Thiamine deficiency: complications and treatment

Valerija Čukanova1

1Vilniaus Miesto Klinikinė Ligoninė, Vilnius, Lithuania

Abstract

Vitamin B1, also called thiamine, is one of the eight class B vitamins, responsible for facilitating conversion of major nutrients (carbohydrates, protein and fats) into energy. Due to inability of a human‘s organism to produce thiamine, it must be received with food – 0,33 mg to each 1000 kcal consumed. Vitamin B1 deficiency is considered when a recommended daily thiamine’s intake is not consumed. Alcohol abuse, diets poor in nutrients, recurrent vomiting as well as impaired thiamine absorption may all predispose vitamin B1 deficiency. Vitamin B1 is soluble in water and is stored in liver. Accumulation takes up to 18 days. It is converted into thiamine pyrophosphate during an active absorption process in duodenum. The absorption process depends on ATPase occurring in intestine and is hindered by alcohol intake. It is recommended that patients considered at risk have their thiamine levels measured more often. Patients with chronic alcoholism, HIV/AIDS, diabetes or people who are elderly or have undergone bariatric surgery, are all considered to be more susceptible to develop thiamine deficiency. Wernicke-Korsakoff syndrome (WKS) and beriberi disease are the two most commonly encountered complications caused by thiamine deficiency.
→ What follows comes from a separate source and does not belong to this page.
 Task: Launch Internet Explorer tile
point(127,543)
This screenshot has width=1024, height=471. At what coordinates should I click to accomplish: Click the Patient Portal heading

It is very rare, however, for them both to occur simultaneously. WKS is usually caused by alcohol abuse and nutrition-lacking diets. It initially affects central nervous system. When untreated, Wernicke encephalopathy develops and may lead to Korsakoff syndrome. Treatment must be initiated immediately in order to prevent disease progression and potential irreversible brain damage. Thiamine deficiency may also cause beriberi disease, which, similarly to WKS, is usually linked to alcohol abuse, but may also be caused by other factors. There are two types of beriberi – wet and dry. Treatment of vitamin B1 deficiency depends on severity of experienced symptoms. Patients at higher risk groups are recommended to take thiamine supplements on a daily basis. In order to prevent lactic acidosis and thiamine deficiency in patients suffering from chronic alcoholism, it is recommended to prescribe thiamine-rich diets.

Keywords: thiamine, vitamin B1, Wernicke encephalopathy, Korsakoff syndrome, beriberi disease.